Celebridade gospel em João Pessoa, o pastor César Augusto, da Associação Fé Perfeita, aproveitou um culto transmitido pela internet, em 17 de março, para profetizar o fim da pandemia do novo coronavírus. “O que eu vejo é que daqui para frente pessoas que estavam sendo analisadas como suspeitas (de ter covid-19) vão começar a dar negativo”, disse aos seus seguidores. “O diabo pode colocar a viola no saco”, sacramentou. Um dia antes, o País registrava a primeira morte pela doença. De lá para cá, mais de 2 milhões de brasileiros foram infectados e 78 mil morreram.
Ele é um dos líderes evangélicos simpáticos ao presidente Jair Bolsonaro que, nos canais e aplicativos de mensagens, minimizam a pandemia e divulgam histórias de curas mirabolantes e prevenções caseiras que têm o poder de tirar o foco de ações efetivas contra a doença. Um estudo sobre a desinformação no YouTube apontou que uma rede formada por outros religiosos atingiu, em 47 dias, 11 milhões de visualizações só em vídeos que citavam o novo coronavírus.
Os conteúdos incluíam sermões que minimizavam a doença, pregações de teorias conspiratórias, informações enviesadas e de desqualificação da ciência. O levantamento foi feito entre 1.º de fevereiro e 17 de março, numa etapa antes das primeiras mortes. No dia 11 de março, o então ministro da Saúde, Luiz Henrique Mandetta, já anunciava que o Brasil viveria pelo menos “20 semanas duras”.

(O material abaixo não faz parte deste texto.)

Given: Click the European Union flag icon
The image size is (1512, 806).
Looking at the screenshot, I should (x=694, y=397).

O dossiê foi elaborado por pesquisadores do Centro de Estudos e Pesquisas de Direito Sanitário (Cepedisa) da USP, do Centro de Análise da Liberdade e do Autoritarismo (LAUT) e do Instituto Nacional de Ciência e Tecnologia em Democracia Digital (INCT.DD). “É comum que autoridades não científicas se valham de suas posições hierárquicas dentro da sua rede (religiosa, por exemplo) para questionar orientações do sistema de peritos (mídia, universidades, organizações internacionais, agências especializadas) e respaldarem teorias conspiratórias”, diz o texto.

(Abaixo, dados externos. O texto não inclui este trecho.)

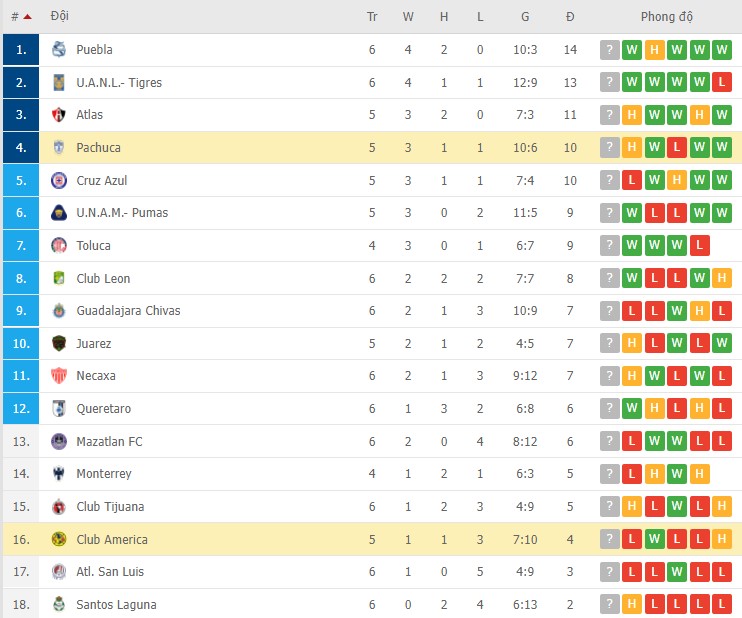The image size is (742, 618).
Task: Open the Guadalajara Chivas team link
Action: click(x=128, y=311)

A atuação dos pastores é protegida pela liberdade religiosa e cumpre papel consolador em tempos de crise, mas em alguns casos ultrapassa a fronteira da fé, avaliam especialistas. Em Porto Alegre, um cartaz que ganhou as redes sociais, da Igreja Catedral Global do Espírito Santo, do pastor Silvio Ribeiro, virou caso de polícia por prometer um “óleo consagrado para imunizar contra qualquer tipo de pandemia, vírus ou doença”. O evangélico pediu desculpas. A polícia apura o crime de charlatanismo.
“É uma questão de saúde pública. Ninguém está desmerecendo a fé de nenhuma religião. Sabemos que a fé ajuda as pessoas, mas a saúde e a medicina devem prevalecer”, afirmou a delegada gaúcha Laura Rodrigues Lopes.
Diante das recomendações de isolamento social, o pastor Renê Terra Nova, do Ministério Internacional da Restauração, de Manaus, atuou contra o recolhimento e foi às ruas engrossar manifestações de apoio a Bolsonaro. Ele defendeu que, neste tempo de pandemia, os fiéis deviam procurar os templos. Em junho, Terra Nova integrou um grupo de pastores que viajou a Brasília para encontro com o presidente.
Distorção e ‘terrorismo emocional’
Com mais de um milhão de inscritos em seu canal no YouTube, o pastor Silas Malafaia, da Assembleia de Deus Vitória em Cristo, é mencionado pelos pesquisadores como um líder religioso que disseminou informações distorcidas. Em um vídeo visto mais de 500 mil vezes, o aliado de Bolsonaro cita nota da Sociedade Brasileira de Infectologia para corroborar seu ponto de vista, segundo o qual apenas cidades com mais de mil casos confirmados da doença deveriam ser submetidas a isolamento social. Para ele, há “terrorismo emocional” nos alertas sobre a doença e os evangélicos precisam usar a “arma” do “poder da oração e da fé”.
Contudo, Malafaia recorre, segundo os pesquisadores, a um “uso seletivo” da ciência ao ignorar que a mesma nota fazia recomendação contrária à cloroquina, droga propagandeada por governistas, e alertava para o fato de 15% dos casos da doença evoluírem para um patamar de gravidade. Ao Estadão, Malafaia rechaçou seletividade e imperícia em seus pronunciamentos.
“A ciência não disse assim: ‘A doença vem por aqui e para combater é assim’. Doutores, PhDs, dizem ‘quarentena funciona, não funciona, cloroquina funciona, não funciona’. A bagunça não vem das autoridades. Vem da própria ciência”, disse.